Representatives say the new funding would help bolster Buffalo Niagara’s decades-long water conservation efforts to restore water. Skagaquada Creek
Schumer, Gillibrand, Higgins: Fed $$$ is stepping in to help clean up Western New York’s waters and environment
US Senate Majority Leader Charles E. Schumer, US Senator Kirsten Gillibrand, and US Congressman Brian Higgins announced today that the Buffalo Niagara Waterkeeper has been recommended to receive more than $900,000 in federal funding from the National Oceanic and Atmospheric Administration (NOAA) for climate-ready coasts. . Initiative to restore the Skagaquada Creek watershed. The federal funding, created in the bipartisan Infrastructure Investment and Jobs Act and the Inflation Reduction Act (IRA), will support community members who have long worked together to engage affected communities, enable appropriate outreach efforts to inform the community of the Creek Restoration and Resilience Plan, and advance efforts to restore Habitat along the creek.

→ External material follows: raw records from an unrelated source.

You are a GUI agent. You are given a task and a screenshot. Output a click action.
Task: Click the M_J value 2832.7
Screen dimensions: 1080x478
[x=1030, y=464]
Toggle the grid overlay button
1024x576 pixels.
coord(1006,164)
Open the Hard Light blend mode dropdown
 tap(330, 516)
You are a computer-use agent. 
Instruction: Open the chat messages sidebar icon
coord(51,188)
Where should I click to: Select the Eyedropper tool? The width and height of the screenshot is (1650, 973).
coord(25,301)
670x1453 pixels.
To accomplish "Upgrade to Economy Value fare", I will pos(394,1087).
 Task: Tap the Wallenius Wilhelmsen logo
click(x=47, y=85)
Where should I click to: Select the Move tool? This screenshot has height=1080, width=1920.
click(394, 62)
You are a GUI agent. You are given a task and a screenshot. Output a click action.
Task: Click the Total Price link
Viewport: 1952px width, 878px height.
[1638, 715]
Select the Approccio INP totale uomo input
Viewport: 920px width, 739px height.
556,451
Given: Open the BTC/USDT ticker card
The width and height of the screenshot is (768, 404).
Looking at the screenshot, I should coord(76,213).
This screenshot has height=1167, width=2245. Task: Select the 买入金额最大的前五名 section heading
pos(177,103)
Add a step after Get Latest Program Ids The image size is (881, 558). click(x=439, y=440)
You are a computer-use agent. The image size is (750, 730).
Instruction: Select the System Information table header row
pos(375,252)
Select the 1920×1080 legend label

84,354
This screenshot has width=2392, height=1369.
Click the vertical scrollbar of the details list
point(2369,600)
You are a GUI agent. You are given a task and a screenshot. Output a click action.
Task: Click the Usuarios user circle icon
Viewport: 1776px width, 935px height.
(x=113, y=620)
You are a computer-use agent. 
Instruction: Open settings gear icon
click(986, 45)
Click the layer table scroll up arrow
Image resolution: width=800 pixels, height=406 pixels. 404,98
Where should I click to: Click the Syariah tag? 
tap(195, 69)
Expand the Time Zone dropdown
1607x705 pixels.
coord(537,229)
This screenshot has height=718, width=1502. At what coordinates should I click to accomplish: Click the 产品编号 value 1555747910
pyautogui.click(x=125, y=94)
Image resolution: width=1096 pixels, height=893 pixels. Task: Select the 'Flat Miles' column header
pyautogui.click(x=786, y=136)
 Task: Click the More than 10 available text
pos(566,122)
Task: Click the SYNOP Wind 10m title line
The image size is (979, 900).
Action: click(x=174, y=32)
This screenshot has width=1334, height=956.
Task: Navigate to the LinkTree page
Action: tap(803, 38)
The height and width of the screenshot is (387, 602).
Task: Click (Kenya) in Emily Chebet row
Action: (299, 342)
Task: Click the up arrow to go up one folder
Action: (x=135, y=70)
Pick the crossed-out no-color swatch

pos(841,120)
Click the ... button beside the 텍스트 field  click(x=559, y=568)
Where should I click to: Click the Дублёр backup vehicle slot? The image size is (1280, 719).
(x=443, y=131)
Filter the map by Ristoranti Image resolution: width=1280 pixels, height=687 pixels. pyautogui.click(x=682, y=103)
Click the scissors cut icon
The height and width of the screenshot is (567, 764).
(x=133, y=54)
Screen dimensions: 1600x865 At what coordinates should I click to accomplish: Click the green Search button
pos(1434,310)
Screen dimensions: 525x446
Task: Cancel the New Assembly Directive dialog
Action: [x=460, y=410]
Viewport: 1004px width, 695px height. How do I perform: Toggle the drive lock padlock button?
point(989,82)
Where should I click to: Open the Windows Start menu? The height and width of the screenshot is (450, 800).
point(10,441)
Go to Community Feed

“The Scajaquada Creek watershed is a vital waterway for Western New York communities, connecting the Black Rock Canal and Lake Erie to neighborhoods all over Buffalo, but for decades, it has been plagued by harmful pollution and sewage, endangering the health of our communities. The Buffalo Niagara Waterkeeper works tirelessly. to clean up our environments, and NOAA’s investment today will help intensify efforts to restore these key watersheds.” Senator Schumer said. “I am proud to provide this vital funding and support ongoing efforts to clean up Scajaquada Creek and build a cleaner, more resilient future for Western New York.”
“The Buffalo Niagara Waterkeeper is doing important work to protect and restore the waterways of Western New York,” Senator Gillibrand said. “I am proud to announce $900,000 in funding recommended today to help the organization restore one of the region’s most important waterways and will continue to fight for more federal resources to build a cleaner, greener New York.”
“We must tackle climate change in order to create a better future for our society. This means making long-term investments that improve our freshwater systems and restore their natural habitats,” Congressman Higgins said. “Thanks to historic investments from the bipartisan Infrastructure Act and the Inflation Reduction Act, NOAA is providing the Western New York community with long-sought resources to restore the Scajaquada Creek watershed. Serving East Buffalo, Riverside, Black Rock, and portions of Cheektowaga, the funding will create a healthier future for thousands Western New Yorkers who live in these communities.”
“The Buffalo Niagara Waterkeeper has been committed to restoring Scajaquada Creek for over 30 years, and with this latest momentum, we are finally on an accelerated path to repeat the collaborative success we have had on the Buffalo River,” said Jill Jedlica, executive director of the Buffalo Niagara Waterkeeper. “Restoring the habitat and resilience of Scajaquada Creek will in turn reconnect the many communities along its corridor, but this is no small task. A transformative return to a healthy waterway requires completing technical studies and planning with the inclusion of diverse community voices as a cornerstone of this work. NOAA has played an important role in many other restoration efforts in the Buffalo and Niagara Rivers, and we are grateful and excited to continue working with our federal partners on Scajaquada Creek.”
Not only will this project build a coalition of residents and organizations that have long advocated for the restoration of Scajaquada Creek, but it will work to ensure that the restoration produces meaningful results for those who live along the communities surrounding the creek, particularly in Buffalo’s East Side and Western Cheektowaga. alive. This includes amending the Scajaquada Creek Watershed Management Plan to prioritize inclusiveness, and developing an ecological restoration and resilience plan.
Scajaquada Creek’s catchment area is 29 square miles and includes the city of Buffalo, Chictawaga, DePio, and Lancaster. The creek itself extends 13 miles west from its headwaters in Lancaster to its mouth at Black Rock Canal in Buffalo City. Large portions of the 13-mile creek have been altered or damaged in some way—including hardened shores, straight channels, buried sections, polluted brown fields, and sewage overflows.
NOAA’s Climate-Ready Coasts Initiative is deploying millions from a bipartisan Infrastructure Investment and Jobs Act and Inflation Reduction Act (IRA) to fund projects in 30 coastal states that support coastal communities to respond to climate change. Federal funding will go toward high-impact natural infrastructure projects that create climate solutions by storing carbon; enhancing the capacity of coastal communities to respond to high-impact weather events, pollution and marine debris; restoring coastal habitats to help wildlife and humans thrive; build capacity of disadvantaged communities to address climate risks and support community-driven restoration; and creating job opportunities in local communities.